# TEXT FOR ANALYSIS:
Thursday, May 21, 2009
Last night Jack, Mom and I were lucky enough to see an advance screening of a movie called "Up." It is a Disney Pixar movie and it comes out in theaters tomorrow. Of course when I see any movie before it comes out in theaters I think back to how you got to see Harry Potter and the Pokemon movie because of the nice people at the studios.
Up has a truly wonderful love story at its center. It also deals with loss. It made me think about the people who I love and who I've lossed. Which is another way of saying it made me think of you. Even though I was smiling and laughing for most of the movie, there were a bunch of times where a few tears started rolling down my cheeks.
And I wasn't the only one.
Without naming names, the other two people with me were affected the same way. Again, without naming names, the person who I was with who isn't Mom, was really moved. I think since he doesn't talk about you to anyone (like I talk to Mom or friends), sometimes his emotions will just burst through. It doesn't happen very often, but I think something like a movie can make that happen. That's why we have art - to help you think and help you feel. Sometimes it helps you "access" feelings you can't normally reach.
I'm glad we saw this movie. I'm sorry we saw it without you.
Wednesday, May 20, 2009
Here is another picture of Stacy with Alicia.
I couldn't help wondering what Stacy's parents were doing after 7:30 pm last night. You take your child off life support and then what. Do you go to a movie? Mom had an idea that we would go drive around Minneapolis and visit some of your favorite spots while eating some of your favorite foods.
We ended going out for Chinese food. Everyone. Your grandparents, aunts, uncles and brothers. I think that may have been a mistake. There is one funny story from that meal that I will tell you one day. But not now.
I am sure that Stacy's parents are in shock right now and just going through the motions. Get up. Get dressed. Brush teeth. Cry. It is a very long road ahead.
I've said this to you before, but if you see that little guy - take care of him. You always looked out for younger kids. Part of what made you so special.

# DATA FOR REVIEW:

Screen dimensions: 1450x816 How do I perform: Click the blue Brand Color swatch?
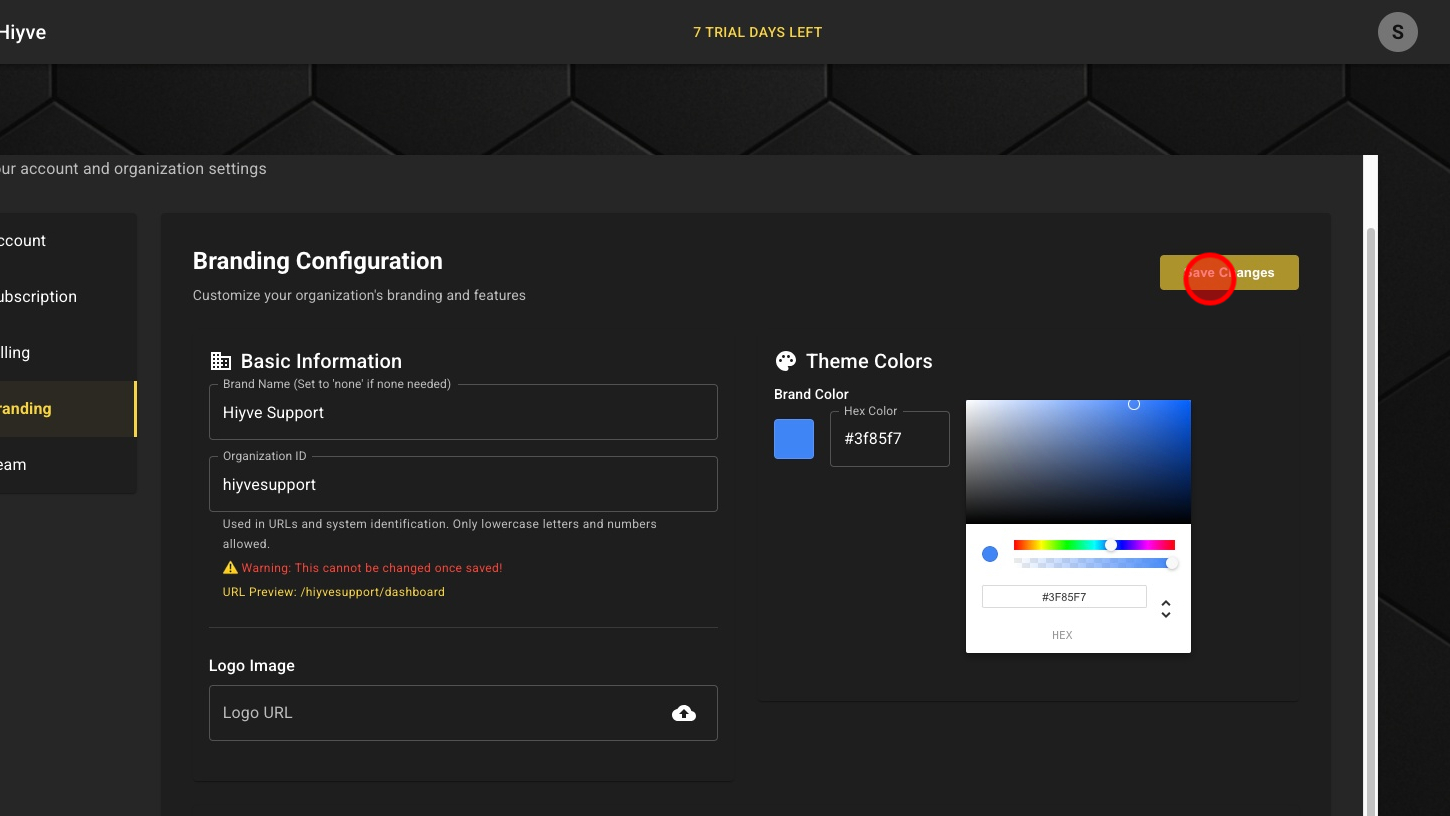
---
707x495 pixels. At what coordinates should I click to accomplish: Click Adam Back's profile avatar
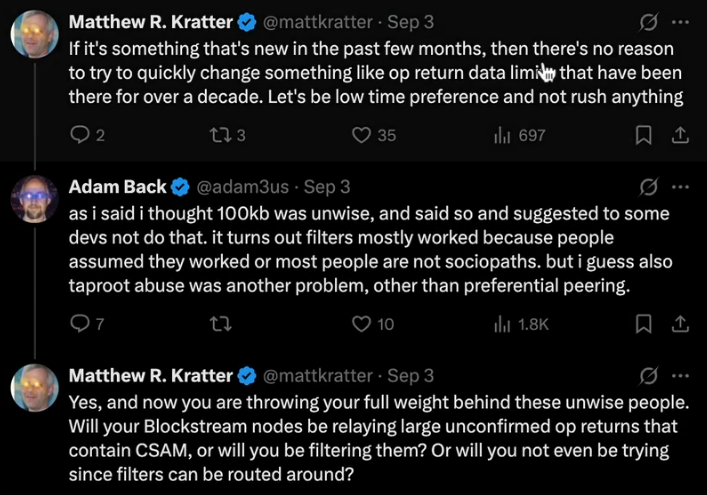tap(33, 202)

# TASK ITEM:
Write out the blog post again from "Without naming names, the other" up to and including "can't normally reach.", but swap "art" for "music". The records have nothing to do with the blog post.

# EXPECTED ANSWER:
Without naming names, the other two people with me were affected the same way. Again, without naming names, the person who I was with who isn't Mom, was really moved. I think since he doesn't talk about you to anyone (like I talk to Mom or friends), sometimes his emotions will just burst through. It doesn't happen very often, but I think something like a movie can make that happen. That's why we have music - to help you think and help you feel. Sometimes it helps you "access" feelings you can't normally reach.